Write how many lines in the records below include the string "computer". No other text should be given.
"""
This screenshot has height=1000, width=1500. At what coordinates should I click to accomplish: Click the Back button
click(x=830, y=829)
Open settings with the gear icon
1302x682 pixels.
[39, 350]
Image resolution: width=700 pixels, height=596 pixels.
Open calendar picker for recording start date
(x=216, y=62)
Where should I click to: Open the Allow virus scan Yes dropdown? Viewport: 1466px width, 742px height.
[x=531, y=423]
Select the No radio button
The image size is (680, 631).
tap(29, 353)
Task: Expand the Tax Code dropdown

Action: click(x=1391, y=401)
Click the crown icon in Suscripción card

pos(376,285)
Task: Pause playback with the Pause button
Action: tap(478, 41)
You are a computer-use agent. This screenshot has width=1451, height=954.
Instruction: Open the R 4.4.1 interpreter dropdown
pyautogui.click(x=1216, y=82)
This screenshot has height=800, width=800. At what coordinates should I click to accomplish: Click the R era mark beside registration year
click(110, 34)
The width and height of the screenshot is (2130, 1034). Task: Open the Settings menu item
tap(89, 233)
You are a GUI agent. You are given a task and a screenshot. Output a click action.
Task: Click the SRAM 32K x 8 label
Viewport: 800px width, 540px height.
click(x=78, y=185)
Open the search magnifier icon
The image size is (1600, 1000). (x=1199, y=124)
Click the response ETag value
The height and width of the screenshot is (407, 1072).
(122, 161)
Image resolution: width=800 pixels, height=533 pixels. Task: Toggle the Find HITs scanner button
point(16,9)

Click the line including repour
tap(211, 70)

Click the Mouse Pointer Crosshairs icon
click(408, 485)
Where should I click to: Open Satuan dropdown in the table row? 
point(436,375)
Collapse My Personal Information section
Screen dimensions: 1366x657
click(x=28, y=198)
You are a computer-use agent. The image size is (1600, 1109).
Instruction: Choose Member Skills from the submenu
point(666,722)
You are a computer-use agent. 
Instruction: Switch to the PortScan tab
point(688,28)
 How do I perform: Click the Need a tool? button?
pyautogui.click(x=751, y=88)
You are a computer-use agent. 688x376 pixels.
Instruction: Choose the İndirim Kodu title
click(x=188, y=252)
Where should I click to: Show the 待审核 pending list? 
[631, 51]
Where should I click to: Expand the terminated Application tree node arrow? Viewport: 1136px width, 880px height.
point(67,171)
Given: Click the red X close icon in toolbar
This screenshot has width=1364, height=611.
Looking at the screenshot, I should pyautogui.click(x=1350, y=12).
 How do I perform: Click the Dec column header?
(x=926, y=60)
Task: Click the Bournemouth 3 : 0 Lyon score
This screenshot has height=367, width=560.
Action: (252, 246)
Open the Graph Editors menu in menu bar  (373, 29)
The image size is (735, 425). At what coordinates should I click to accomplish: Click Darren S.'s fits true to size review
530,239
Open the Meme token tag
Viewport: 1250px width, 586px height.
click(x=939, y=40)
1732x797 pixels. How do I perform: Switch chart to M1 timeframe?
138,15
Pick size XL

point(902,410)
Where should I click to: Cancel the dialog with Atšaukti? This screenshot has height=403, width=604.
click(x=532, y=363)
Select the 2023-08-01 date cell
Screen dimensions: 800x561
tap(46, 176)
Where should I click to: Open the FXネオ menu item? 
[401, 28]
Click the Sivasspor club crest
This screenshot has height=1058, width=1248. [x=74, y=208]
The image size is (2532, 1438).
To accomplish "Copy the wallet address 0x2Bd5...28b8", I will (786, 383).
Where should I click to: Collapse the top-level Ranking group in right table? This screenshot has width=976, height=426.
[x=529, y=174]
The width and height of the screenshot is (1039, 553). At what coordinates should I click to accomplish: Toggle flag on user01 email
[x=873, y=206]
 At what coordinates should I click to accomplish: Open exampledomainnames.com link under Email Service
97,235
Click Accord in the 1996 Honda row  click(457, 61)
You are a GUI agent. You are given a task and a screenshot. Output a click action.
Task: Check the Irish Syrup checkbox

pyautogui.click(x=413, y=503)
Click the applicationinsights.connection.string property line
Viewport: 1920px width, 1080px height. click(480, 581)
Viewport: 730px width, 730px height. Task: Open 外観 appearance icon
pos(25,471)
"""
EXERCISE OUTPUT: 4